■ **EXTRACT TO READ**
►

Personal information
- Born: February 20, 1975 (age 51) Gdańsk, Poland

Chess career
- Country: Poland
- Title: International Master (1994)
- FIDE rating: 2409 (July 2026)
- Peak rating: 2485 (November 2009)

= Piotr Murdzia =

Piotr Murdzia (born 20 February 1975, in Gdańsk) is a Polish chess International Master, International Solving Grandmaster, and eight-time world champion in chess problem solving. He is known as one of the best chess problem solvers in the world.

==Chess career==
He was awarded the IM title by FIDE in 1994. He won tournaments in Świdnica (1998) and Legnica (2003) making two grandmaster's norms.

◄

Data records
►

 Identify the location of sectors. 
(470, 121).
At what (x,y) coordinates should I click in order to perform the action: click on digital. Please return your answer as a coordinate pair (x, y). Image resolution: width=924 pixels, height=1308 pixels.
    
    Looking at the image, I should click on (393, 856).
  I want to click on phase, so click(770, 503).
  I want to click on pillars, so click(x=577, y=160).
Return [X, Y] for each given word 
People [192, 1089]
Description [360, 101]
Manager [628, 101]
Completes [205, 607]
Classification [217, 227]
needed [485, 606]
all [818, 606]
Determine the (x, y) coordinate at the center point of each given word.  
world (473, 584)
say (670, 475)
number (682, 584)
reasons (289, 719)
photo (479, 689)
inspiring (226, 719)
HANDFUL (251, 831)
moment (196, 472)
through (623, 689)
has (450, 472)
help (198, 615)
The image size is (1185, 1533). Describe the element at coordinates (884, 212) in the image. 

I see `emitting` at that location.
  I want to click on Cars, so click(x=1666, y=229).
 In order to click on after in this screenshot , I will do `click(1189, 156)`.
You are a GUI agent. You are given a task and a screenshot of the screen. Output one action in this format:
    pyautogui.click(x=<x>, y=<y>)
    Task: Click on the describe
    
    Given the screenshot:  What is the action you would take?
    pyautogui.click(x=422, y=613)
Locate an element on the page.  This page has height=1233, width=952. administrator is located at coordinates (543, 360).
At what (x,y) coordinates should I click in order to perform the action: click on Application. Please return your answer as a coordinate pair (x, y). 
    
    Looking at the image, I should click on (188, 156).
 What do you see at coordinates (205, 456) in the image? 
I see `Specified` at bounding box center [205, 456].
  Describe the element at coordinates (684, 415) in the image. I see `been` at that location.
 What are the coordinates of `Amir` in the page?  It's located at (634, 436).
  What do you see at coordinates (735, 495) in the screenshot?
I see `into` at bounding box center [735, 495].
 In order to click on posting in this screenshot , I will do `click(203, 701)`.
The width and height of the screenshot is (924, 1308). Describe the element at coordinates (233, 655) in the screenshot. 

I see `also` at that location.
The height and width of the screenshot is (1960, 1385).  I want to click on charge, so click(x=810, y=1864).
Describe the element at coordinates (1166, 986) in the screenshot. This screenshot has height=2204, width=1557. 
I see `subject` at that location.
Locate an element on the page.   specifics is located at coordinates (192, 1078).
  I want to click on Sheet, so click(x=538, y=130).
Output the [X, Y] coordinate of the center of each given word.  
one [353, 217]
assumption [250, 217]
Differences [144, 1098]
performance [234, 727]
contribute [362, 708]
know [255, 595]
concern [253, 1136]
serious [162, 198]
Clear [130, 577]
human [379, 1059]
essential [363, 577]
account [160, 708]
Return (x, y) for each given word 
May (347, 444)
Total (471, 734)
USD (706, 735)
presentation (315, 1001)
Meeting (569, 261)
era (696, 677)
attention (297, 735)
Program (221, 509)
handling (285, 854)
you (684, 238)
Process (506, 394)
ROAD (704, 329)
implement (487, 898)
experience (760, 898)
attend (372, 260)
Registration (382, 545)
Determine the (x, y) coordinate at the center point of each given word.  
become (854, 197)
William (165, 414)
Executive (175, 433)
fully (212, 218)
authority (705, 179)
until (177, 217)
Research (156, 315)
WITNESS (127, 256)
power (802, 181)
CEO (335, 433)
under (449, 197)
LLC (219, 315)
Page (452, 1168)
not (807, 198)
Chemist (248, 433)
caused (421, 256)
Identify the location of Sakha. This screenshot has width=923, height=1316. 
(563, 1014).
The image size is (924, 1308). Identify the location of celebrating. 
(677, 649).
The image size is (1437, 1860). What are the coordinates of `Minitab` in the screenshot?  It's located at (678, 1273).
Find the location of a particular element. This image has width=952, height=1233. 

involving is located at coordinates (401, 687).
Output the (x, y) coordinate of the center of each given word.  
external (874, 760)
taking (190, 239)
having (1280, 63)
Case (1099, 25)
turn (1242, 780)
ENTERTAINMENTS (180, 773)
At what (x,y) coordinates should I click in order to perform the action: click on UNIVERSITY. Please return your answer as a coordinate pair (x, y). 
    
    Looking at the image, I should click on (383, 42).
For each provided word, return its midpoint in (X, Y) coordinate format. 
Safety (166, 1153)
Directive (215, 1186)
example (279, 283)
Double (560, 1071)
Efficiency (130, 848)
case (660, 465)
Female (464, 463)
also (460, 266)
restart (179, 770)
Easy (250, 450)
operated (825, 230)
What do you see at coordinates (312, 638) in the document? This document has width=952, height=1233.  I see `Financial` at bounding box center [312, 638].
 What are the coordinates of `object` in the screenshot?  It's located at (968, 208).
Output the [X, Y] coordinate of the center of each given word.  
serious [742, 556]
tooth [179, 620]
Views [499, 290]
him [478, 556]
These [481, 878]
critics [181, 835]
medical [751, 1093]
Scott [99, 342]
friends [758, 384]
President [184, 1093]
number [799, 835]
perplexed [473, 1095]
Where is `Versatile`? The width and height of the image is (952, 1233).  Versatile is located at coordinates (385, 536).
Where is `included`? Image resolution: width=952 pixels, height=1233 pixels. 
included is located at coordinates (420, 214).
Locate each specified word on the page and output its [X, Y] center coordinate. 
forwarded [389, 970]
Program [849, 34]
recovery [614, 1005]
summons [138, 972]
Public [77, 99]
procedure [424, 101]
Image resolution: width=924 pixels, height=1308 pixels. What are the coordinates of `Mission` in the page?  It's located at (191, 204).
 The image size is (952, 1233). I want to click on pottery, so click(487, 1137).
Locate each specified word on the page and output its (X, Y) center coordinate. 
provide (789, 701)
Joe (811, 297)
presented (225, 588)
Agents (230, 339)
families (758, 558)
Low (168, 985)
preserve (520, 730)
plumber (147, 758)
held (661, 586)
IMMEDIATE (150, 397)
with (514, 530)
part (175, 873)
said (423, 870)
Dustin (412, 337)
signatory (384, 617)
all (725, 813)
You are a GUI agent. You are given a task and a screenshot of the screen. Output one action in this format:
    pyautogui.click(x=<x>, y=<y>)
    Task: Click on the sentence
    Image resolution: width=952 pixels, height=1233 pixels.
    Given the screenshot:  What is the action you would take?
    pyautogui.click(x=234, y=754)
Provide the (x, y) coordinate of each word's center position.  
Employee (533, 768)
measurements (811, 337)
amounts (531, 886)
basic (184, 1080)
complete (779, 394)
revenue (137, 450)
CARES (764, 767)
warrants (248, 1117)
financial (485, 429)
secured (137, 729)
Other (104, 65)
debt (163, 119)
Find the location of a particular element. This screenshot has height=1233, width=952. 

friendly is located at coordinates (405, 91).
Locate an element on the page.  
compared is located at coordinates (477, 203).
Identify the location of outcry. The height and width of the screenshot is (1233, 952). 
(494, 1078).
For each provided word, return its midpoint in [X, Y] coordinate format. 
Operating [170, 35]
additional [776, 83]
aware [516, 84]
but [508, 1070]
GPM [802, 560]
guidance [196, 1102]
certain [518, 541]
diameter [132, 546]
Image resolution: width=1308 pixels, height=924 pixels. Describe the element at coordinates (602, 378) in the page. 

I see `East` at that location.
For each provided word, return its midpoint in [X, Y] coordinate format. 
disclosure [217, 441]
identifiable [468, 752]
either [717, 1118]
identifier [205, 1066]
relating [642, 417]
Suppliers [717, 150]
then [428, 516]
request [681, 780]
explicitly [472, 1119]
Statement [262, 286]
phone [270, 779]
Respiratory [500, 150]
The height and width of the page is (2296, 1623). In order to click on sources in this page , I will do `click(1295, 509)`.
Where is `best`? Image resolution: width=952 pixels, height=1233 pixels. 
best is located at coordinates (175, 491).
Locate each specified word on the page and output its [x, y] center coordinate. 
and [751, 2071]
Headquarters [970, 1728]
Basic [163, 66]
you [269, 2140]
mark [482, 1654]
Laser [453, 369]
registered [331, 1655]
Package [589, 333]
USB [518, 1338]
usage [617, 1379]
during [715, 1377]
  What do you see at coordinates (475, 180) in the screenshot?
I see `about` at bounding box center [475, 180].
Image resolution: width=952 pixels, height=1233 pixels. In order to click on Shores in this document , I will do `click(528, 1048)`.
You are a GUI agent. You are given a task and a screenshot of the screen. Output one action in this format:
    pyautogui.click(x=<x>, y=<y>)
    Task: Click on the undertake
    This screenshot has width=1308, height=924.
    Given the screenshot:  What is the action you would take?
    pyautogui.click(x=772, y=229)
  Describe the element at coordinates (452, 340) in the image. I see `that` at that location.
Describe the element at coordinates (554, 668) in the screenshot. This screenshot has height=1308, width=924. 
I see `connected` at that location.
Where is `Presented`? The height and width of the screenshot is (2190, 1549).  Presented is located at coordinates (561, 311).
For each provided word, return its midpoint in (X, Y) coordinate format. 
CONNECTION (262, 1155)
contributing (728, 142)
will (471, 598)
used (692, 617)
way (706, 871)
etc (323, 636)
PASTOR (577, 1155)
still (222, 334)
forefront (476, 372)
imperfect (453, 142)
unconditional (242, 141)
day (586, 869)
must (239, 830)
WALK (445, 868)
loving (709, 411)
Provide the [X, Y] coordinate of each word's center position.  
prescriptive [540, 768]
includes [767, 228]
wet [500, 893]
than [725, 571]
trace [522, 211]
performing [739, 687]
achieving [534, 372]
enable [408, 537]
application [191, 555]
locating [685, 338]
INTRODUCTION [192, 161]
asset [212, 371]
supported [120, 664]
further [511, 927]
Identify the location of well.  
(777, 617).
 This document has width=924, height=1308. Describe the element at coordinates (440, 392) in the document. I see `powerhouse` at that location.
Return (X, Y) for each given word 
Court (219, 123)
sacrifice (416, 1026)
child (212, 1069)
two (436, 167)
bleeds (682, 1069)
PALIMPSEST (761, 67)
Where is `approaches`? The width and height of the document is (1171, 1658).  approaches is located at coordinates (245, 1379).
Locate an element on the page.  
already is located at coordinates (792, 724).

◄

■ **EXERCISE A**
In the Piotr Murdzia profile, swap "Chess career" for "Playing career" and write out the passage starting with "Personal information" and going on through "2409 (July 2026)".
■ **EXERCISE B**
Supply the next part of the Piotr Murdzia profile, picking up after its last sentence.

■ **TASK ANSWER A**
Personal information
- Born: February 20, 1975 (age 51) Gdańsk, Poland

Playing career
- Country: Poland
- Title: International Master (1994)
- FIDE rating: 2409 (July 2026)

■ **TASK ANSWER B**
He has won the World Chess Solving Championship nine times (2002, 2005, 2006, 2008, 2009, 2012, 2013, 2018, 2025) and placed second four times (2001, 2004, 2010, 2014). He also won the gold medal seven times in the team event of the same competition (2009, 2010, 2011, 2012, 2013, 2014, 2015). Murdzia also won eight times the European Chess Solving Championship (2006, 2008, 2009, 2012, 2012, 2013, 2014, 2016) and four times its team competition (2009, 2013, 2014, 2015).

In the solvers' rating list of WFCC of April 2016, he is third with 2717 points.